# betrayed



## prayinghard (Nov 24, 2009)

I'm at the end of my ropes, I've try for 2 years to forgive my husband for emtionally cheating. It's not working, he is a good huband and excellent with children so why can't I just get over it. He was my soulmate. I ended my last long term relationship of 8 years for cheating...just walked away. The difference this time I'm married there is more invested. My husband was talking and sharing information about me with this person also he crossed the line sending naked pictures. Also I don't know if this is someone on his job or not he also had a naked picture of a lady breasts on his phone (from his job). he says someone sent this to him. I never even thought of such... I feel like I'm losing more of myself each day trying to cope. There is also money issues (trust) like where is the extra money going i don't really see how he would have the time to cheat but.... i don't know anymore I've been married 10 years. I don't know how to forgive and still be happy with him, nothing is happening currently i think i have been hiding my feelings. And now things have just hit the fan:


----------



## Sven (Nov 18, 2009)

Maybe you should try counselling. Good luck...hang in there.


----------



## cody5 (Sep 2, 2009)

It sounds like you're having trouble getting over it because he hasn't come clean yet.
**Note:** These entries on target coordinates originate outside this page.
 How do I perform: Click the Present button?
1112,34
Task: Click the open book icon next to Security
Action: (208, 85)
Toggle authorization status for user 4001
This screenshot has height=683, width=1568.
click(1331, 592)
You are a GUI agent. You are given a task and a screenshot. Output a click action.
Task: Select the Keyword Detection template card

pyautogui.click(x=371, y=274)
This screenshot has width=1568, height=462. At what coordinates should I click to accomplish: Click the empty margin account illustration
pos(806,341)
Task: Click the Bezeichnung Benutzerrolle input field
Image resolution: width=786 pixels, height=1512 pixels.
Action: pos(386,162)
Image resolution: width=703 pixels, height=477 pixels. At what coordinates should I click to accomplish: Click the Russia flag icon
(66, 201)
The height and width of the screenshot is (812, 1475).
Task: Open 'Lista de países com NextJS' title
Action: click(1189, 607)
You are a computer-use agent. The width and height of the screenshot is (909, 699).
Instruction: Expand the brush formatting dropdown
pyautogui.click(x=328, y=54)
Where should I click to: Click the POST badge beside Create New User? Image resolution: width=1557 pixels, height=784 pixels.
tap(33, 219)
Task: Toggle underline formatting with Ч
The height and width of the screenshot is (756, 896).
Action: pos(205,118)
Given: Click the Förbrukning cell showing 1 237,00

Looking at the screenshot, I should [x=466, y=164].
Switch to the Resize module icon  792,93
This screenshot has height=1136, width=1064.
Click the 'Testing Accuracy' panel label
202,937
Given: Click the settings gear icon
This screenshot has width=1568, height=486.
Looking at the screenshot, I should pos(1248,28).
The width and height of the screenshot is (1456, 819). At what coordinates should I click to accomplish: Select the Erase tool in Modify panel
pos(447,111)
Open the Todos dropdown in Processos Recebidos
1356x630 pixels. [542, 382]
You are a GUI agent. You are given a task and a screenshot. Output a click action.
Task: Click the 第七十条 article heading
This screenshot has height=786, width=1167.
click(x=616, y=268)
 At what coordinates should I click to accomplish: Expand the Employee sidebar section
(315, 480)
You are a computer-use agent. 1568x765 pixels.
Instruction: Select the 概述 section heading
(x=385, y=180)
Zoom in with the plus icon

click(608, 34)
You mentioned that you don't even know if it was someone at work or not. You need closure and he's not giving it to you. You need to heal and he's making you go through this alone and that sucks.

My problem I've written about earlier on this forum happened a little longer ago than I made out in my threads. I was too embarrassed to admit that I haven't been able to get over it yet. My wife won't come clean with me either. Continues to lie. Not only that, but the official story is that I made her stop her innocent activities due to my immaturity. I'M the bad guy.

I can't even look at my wife lately because she's making me suffer through this alone just so she doesn't have to admit that she acted inappropriately. She know's what I'm going through (I've tried comunicating about it again recently, hence my activity on this forum) and she's making me suffer alone. I'm very close to an ultimatum: either talk to me, no lies, "or else". I think she knows the "or else" won't be too bad (her activities weren't divorce worthy and there are kids involved), so she's sticking to her story. But I also have a great marriage, and that will suffer greatly unless she helps me heal. She has to man-up, take some blame and help her family. Sounds like your husband needs to do the same.

Or maybe not. I'm not the brightest bulb on this forum.


----------



## Sven (Nov 18, 2009)

cody, I share you comment about 'not the brightest bulb on this forum'! Wow, when I started making comments I really felt thin on knowledge.

Truth is mandatory (in both stories). Everything must come out in the open. PH and Cody, you both have feelings and that matters. It's not right for your spouses to act like its not important.

Hang in there and I hope and pray it works out for both of you.


----------